3.2. Protein-Coding Genes

The PCGs have identical arrangement and similar size between the two mitogenomes and also other cerambycids. Most PCGs of the two species start with the standard ATN start codons (ATA, ATC, ATG, and ATT), whereas ND1 of both mitogenomes begins with the special codon TTG (Table 2 and Table 3), which was similar to all other published Cerambycidae mitogenomes [14,15]. Most PCGs of each mitogenome have the complete termination codon TAN (TAA, TAT, or TAG), whereas four PCGs (COX1, COX2, ND4, and ND5) of A. glabripennis and four PCGs (COX1, COX3, ND3, and ND5) of D. pseudonotabilis end with an incomplete stop codon T. These incomplete stop codons are considered to be caused by the post-transcriptional polyadenylation [46] and can be completed by the addition of 3′ nucleotide residues to the neighboring mitochondrial genes.

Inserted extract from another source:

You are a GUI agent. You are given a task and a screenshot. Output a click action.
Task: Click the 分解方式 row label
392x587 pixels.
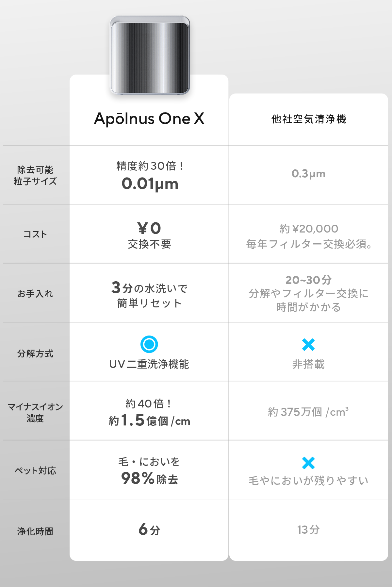pyautogui.click(x=35, y=354)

The relative synonymous codon usage (RSCU) values indicate the most frequently used codon is TTA (Leu) for both mitogenomes (Figure 2), which appears to be a common feature of other sequenced longicorn beetles [14]. ATP8 of both mitogenomes has the highest A + T content among the 13 PCGs (Table 2 and Table 3). The Ka/Ks ratios for each PCG of each mitogenome are calculated to assess the selective pressure of the two cerambycid species (Figure 3A). The evolutionary rate of ND6 was the highest among the 13 PCGs. The Ka/Ks ratios of all the 13 PCGs calculated by KaKs_Calculator v2.0 were below 1, which suggests the existence of purifying selection in the two species (Figure 3A). The results of Ka/Ks calculation were similar to a recent mitogenomic work [47], which used DnaSP for the calculation. The gene-wide BUSTED analysis based on the likelihood-ratio test found no evidence of episodic diversifying selection in the PCGs. The site-specific FEL analysis detected ND4 and ND4L each had one codon site under diversifying positive selection at p ≤ 0.1 (Figure 3B). Nearly one-third of each PCG’s codon sites were under purifying selection at p ≤ 0.1. The calculation of KaKs_Calculator v2.0 was consistent with the results of FEL analysis that the PCGs with lower Ka/Ks ratios tended to have more purifying codon sites (Figure 3).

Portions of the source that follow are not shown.